He offered candid notes on younger comedians. On Robin Williams: “A genius.” On David Brenner: “I like David Brenner, but I don’t know who he is.” He discussed Woody Allen’s nebbishy persona versus his prodigious sexual fantasies and how that juxtaposition makes fertile ground for comedy that doesn’t belong to anyone else. (Berle said he found Allen very skilled as a 16-year-old writer, but couldn’t use his stuff because it didn’t translate into the Berle style.)

Like many other older comedians, Berle takes a dim view of today’s television environment, where creative control in a corporate setting is not principally left in the hands of artists. “You know what an associate producer is? Anyone who’ll associate with a producer. They’re so young. Mr. Tartikoff is having his bar mitzvah next year. I may go to hell for saying this: They don’t want any writers over 30. So where’s the expertise? Where are they learning? (The producers) are doing a rough job on actors and writers.”

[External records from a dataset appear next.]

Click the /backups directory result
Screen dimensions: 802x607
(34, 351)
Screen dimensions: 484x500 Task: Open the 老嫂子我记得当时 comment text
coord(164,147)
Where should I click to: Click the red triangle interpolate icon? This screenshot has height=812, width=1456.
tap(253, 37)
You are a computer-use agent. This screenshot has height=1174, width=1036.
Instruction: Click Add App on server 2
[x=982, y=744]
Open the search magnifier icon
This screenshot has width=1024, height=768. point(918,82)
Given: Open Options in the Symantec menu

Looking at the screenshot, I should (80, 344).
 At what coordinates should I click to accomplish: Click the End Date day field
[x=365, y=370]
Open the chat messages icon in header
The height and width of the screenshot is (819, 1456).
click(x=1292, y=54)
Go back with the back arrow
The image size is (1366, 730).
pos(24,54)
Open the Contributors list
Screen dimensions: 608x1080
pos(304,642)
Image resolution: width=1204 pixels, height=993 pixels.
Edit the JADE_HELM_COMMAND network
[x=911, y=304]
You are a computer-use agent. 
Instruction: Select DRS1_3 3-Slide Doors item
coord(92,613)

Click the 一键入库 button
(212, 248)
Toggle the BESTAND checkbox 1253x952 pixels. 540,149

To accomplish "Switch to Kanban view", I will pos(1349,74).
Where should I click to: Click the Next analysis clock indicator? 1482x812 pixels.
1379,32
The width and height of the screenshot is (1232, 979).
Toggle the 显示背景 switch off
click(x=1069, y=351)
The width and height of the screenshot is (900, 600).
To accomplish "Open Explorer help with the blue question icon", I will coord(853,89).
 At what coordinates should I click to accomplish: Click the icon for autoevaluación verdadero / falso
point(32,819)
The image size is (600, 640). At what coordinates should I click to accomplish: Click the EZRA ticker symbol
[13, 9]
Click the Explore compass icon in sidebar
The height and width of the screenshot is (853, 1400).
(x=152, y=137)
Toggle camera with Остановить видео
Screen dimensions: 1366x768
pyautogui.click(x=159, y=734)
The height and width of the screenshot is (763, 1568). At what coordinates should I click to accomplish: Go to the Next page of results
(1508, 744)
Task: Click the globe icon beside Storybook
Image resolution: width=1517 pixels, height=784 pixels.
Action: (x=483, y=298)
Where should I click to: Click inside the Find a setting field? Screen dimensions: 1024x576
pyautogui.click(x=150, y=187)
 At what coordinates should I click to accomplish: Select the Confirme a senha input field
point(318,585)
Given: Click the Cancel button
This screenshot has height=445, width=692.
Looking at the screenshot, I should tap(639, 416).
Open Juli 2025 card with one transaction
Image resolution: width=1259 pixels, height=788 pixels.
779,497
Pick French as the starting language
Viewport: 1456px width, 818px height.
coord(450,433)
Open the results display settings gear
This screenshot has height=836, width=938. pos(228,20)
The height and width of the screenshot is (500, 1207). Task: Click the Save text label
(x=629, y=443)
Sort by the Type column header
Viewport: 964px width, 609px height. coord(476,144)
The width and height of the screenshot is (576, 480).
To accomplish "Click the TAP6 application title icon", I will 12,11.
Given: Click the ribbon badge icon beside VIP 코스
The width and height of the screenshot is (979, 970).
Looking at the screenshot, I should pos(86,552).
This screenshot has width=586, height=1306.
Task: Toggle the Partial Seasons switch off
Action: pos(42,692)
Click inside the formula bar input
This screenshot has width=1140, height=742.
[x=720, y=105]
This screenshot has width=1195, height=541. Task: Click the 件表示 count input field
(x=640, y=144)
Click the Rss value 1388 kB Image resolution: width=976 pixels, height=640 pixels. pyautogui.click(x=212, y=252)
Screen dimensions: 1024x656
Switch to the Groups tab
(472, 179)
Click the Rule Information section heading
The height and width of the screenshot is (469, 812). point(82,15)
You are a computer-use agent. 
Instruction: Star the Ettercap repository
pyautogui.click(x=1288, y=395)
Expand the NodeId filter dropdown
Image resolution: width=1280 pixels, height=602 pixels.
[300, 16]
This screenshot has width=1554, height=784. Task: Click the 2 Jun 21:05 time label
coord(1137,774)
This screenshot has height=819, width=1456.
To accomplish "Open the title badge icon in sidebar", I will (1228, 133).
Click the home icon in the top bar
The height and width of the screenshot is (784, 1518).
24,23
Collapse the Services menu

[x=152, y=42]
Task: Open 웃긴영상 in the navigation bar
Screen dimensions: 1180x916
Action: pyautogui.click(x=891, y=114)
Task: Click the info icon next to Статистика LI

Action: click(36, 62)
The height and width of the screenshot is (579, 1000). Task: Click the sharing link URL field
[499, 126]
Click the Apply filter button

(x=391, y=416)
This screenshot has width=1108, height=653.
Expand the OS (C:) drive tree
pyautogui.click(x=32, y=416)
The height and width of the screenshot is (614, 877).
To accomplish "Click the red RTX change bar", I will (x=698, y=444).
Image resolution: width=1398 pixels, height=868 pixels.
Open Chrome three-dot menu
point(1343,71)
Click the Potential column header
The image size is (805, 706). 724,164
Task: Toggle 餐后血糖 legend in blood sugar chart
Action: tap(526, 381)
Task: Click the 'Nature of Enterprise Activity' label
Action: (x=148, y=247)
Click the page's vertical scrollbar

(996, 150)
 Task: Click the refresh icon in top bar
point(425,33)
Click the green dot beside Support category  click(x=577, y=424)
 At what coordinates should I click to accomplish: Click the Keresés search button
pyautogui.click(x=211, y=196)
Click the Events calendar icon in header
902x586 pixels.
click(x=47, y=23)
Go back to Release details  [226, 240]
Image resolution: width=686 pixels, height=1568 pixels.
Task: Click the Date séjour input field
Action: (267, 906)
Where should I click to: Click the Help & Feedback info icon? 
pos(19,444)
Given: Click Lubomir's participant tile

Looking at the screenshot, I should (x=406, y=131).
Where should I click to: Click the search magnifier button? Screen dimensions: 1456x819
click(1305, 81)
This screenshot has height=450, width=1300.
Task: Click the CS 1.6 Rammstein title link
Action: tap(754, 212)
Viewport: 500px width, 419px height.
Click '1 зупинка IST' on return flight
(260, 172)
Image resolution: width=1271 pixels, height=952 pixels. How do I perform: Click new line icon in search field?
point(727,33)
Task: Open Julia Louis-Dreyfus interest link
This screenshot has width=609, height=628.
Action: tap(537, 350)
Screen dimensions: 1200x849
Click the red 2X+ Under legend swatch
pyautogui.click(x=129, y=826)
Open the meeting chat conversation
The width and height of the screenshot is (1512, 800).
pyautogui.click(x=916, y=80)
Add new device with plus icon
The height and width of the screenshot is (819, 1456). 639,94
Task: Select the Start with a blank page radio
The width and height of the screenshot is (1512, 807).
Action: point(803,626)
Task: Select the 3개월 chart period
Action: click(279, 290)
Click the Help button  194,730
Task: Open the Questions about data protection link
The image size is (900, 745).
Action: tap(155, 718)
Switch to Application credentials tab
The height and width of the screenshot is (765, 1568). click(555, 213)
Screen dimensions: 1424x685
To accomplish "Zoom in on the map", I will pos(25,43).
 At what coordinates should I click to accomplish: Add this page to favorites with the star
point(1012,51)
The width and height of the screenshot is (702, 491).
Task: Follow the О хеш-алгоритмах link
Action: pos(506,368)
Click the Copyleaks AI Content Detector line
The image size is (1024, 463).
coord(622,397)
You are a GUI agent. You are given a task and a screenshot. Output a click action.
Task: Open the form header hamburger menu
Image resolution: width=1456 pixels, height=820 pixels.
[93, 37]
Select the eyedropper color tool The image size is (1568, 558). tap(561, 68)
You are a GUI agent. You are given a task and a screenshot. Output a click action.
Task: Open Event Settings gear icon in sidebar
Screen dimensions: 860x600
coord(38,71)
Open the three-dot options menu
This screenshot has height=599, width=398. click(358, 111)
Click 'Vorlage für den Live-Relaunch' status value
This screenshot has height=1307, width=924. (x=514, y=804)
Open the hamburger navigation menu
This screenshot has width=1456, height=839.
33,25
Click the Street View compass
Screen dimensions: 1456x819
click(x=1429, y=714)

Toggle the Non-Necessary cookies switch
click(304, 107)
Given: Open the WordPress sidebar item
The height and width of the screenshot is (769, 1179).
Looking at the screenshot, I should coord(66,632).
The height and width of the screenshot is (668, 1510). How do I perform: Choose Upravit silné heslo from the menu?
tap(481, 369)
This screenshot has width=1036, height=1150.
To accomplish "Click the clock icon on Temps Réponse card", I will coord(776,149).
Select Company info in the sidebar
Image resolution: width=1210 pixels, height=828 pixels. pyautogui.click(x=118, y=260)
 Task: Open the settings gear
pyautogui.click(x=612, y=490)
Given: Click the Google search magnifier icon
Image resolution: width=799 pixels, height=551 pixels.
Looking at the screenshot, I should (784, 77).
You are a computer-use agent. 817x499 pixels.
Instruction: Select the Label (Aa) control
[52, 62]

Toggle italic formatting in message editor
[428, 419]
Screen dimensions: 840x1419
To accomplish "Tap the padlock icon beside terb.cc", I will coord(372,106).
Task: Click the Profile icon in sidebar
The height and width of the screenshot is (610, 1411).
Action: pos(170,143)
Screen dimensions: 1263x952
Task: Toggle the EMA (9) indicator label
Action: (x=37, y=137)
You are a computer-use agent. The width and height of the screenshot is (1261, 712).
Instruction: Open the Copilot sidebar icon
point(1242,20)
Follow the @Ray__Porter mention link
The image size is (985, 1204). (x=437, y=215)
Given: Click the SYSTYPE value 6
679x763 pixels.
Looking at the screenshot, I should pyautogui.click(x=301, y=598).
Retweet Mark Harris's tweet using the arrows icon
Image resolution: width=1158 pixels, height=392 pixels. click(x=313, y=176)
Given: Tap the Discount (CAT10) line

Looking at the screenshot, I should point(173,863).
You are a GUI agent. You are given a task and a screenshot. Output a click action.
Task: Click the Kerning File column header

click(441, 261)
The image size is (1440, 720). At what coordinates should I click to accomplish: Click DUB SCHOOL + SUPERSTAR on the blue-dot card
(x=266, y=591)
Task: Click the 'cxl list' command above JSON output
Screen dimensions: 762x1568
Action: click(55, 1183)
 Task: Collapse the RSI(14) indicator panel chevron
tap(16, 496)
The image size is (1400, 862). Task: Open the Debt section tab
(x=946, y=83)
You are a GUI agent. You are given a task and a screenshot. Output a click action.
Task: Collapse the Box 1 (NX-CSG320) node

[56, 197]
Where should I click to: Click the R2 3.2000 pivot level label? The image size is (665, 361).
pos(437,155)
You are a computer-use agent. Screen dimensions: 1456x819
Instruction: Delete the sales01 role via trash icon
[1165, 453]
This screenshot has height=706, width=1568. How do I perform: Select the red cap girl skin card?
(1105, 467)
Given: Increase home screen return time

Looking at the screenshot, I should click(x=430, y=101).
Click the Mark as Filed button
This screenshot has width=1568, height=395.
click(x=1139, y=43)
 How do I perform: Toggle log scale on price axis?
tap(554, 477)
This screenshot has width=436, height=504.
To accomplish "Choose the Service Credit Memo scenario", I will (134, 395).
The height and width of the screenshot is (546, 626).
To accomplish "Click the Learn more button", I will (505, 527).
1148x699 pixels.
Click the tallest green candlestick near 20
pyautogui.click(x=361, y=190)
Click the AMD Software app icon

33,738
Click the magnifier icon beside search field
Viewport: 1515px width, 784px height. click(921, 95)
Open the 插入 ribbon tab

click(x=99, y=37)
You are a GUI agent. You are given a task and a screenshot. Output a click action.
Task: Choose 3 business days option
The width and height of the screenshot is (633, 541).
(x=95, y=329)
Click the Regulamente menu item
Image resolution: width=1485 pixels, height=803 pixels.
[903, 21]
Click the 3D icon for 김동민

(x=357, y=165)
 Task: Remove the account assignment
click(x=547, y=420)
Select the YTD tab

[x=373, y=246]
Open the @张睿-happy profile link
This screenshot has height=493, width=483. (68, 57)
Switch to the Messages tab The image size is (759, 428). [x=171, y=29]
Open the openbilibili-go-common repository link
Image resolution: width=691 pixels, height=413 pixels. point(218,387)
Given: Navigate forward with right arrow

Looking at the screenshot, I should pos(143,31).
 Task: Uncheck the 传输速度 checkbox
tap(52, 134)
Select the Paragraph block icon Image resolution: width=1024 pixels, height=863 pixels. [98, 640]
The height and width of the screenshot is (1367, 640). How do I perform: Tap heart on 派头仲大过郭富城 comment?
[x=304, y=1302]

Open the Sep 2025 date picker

But Berle isn’t one to worry. “Sex after 75 is terrific. Especially the one in winter.” Armed with his computerized joke file of 6 1/2 million jokes and his allegedly new PBS documentary “Poland, Gateway to the Orient,” Berle is sitting pretty. He hopes 400 of his one-hour shows will be syndicated this fall. Then the rest of us can see what all the fuss was about.